The recent snow caused problems for bakers up and down the country, as shops were forced to close. Yet some say they benefited from extra trade.

Croydon-based Coughlans Bakeries took a hit of between £25-£30,000 when its 22 shops were forced to stay closed for the day; shop staff simply couldn’t get to work as public transport shut down. MD Sean Coughlan called it a "horrendous week". "A lot of our bakers could walk to work, so we started to make products, but by 8am we realised that no one else could make it in, so the food just had to be binned," said Coughlan. "We couldn’t get our lorries out and only managed to make one wholesale delivery to a very local customer," he added.

Franchise sandwich bar retailer O’Briens was also hit financially when its Meadowhall shop was forced to close for two days last week, as Meadowhall Shopping Centre in Sheffield was shut, due to the weather. "We were badly affected as we didn’t take any money for those days," said Jil Bingham.

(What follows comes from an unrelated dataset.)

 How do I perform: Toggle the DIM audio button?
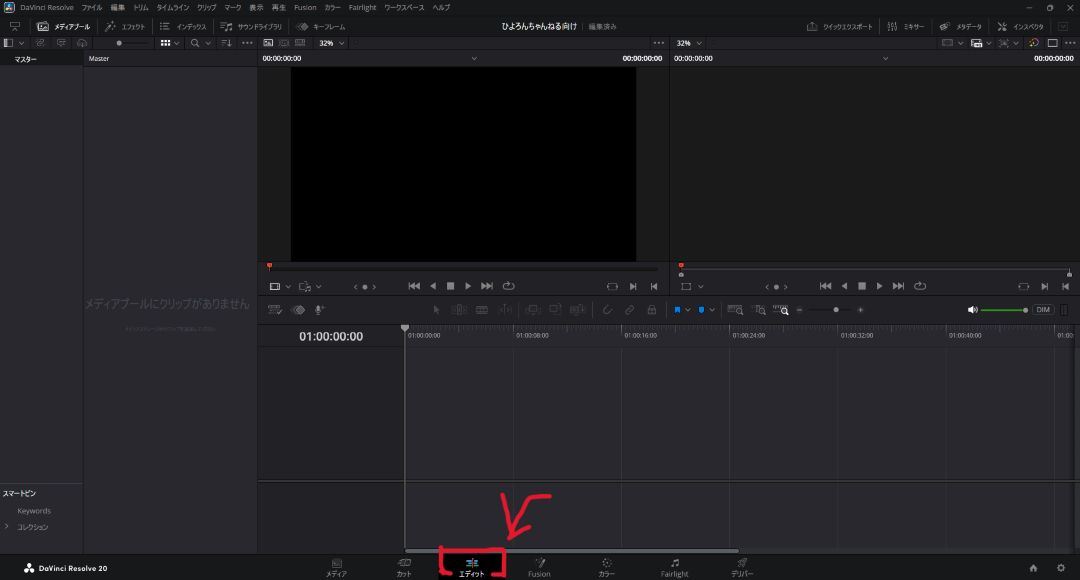1043,310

Hobbs House Bakery, based in Chipping Sodbury, Gloucestershire, was one business that saw more trade than usual. Sales director Clive Wells said Hobbs had seen "perhaps even a little more trade than usual" in its shops, as people were panic-buying. And its wholesale and mail order business experienced calls from businesses who had been let down by other suppliers and were in need of more bread.

"Some of the drivers came back with trays of bread which they hadn’t been able to deliver," said Wells. "But one of our drivers arrived at a village shop full of people and they gave him a round of applause."

Pullins Bakers’ three shops in North Somerset also managed to benefit from the bad weather. Director Sue Pullin reported that they were busier than normal, as locals decided to shop locally rather than drive to supermarkets. "Our drivers managed to deliver 99% of the orders, but we’ve been having more problems with people delivering ingredients to us."